The odds seemed stacked against the U.S., which needed a win to advance to Italia ’90. Trinidad needed only a tie. The Americans also hadn’t won a World Cup qualifier on the road — not a neutral site — in 21 years, not since a 2-1 win in Hamilton, Bermuda on Nov. 10, 1968. In fact, the Trinidadians literally painted the town red for the game after the government asked its citizens, especially the Port of Spain residents, to show their support by reveling in that color, whether it was in clothes, drapes or flags.
Calypso ballads were composed, singing the praises of coach Everett Cumming, who once played for the New York Cosmos. “When the Yankees come to the stadium, we’re going to beat them like bongs,” said one of the songs composed by a musician called Super Blue.
On Sunday, Nov. 19, National Stadium was a sea of red, an overflow crowd of more than 30,000 wore red as popular calypso stars sang about the road to the World Cup two hours before kickoff. Fans arrived six hours before the match to make sure they would get a seat.
It was far from a beautifully played game. It started slow and eventually picked up steam and hit a high note in the 31st minute. Tab Ramos had given Caligiuri the ball on the left side, about 30 yards out. Teammate Bruce Murray said he thought that Caligiuri was going to slip the ball back to Ramos or to him.
Instead, he sent a looping 30-yard shot taken against the wind that beat goalkeeper Michael Maurice — he later said he had the sun in his eyes. The ball sailed over the Trinidad defense and hooked into the right side to break a U.S. goal-scoring drought at 239 minutes.
Caligiuri said at the time, “I saw I had space ahead of me. But then two defenders converged on me. I faked with my right foot and kicked it with my left foot over his head to the far post.
“Maybe it caught the goalkeeper by surprise. Maybe it was luck.”
In the tumult of the U.S. locker room that was part New Year’s Eve and part Mardi Gras, Caligiuri was asked to put the goal into perspective. “This game will have a tremendous impact on the sport in the United States,” he said.
“It was the single most important game we ever won. It proves to the rest of the world we can play and we can qualify. We knew what was on the line for the future of soccer in the United States.”
Years later, Caligiuri said it was a miracle that he was able to speak and didn’t faint because of dehydration.
“I was bombarded by the media. I think I drank out of a faucet,” he jokingly said.

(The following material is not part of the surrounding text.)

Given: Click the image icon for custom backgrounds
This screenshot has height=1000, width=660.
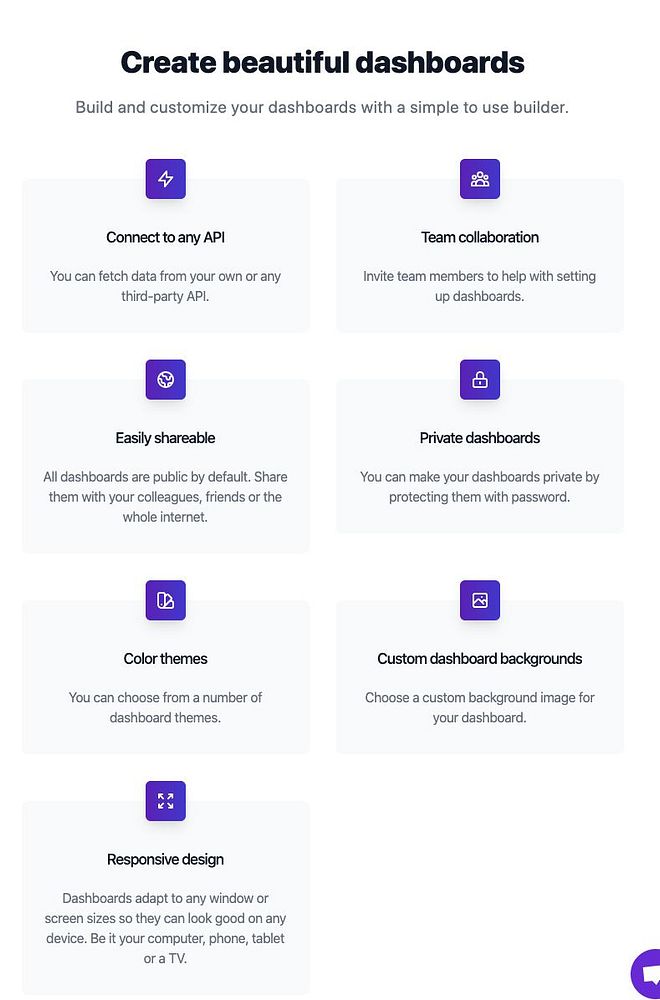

Caligiuri did come home with a unique souvenir. Jack Warner, former president of CONCACAF, the governing body of soccer in this region of the world, was president of the Trinidad federation at the time. Warner traded his straw hat for Caligiuri’s white cap, which said, “Italia ’90” on it.
The rest as they say was even more history. Caligiuri went on to score the U.S.’s first goal in that 5-1 opening game loss to Czechoslovakia on June 10, 1990, the first American to find the back of the net at the World Cup since John Souza scored in a 5-2 loss to Chile in Recife, Brazil on July 2, 1950.
He eventually became an original member of MLS in 1996, first wearing the uniform of the Columbus Crew and then the Los Angeles Galaxy for most of his career before he hung up his competitive boots for the last time in 2001. He is a member of the National Soccer Hall of Fame.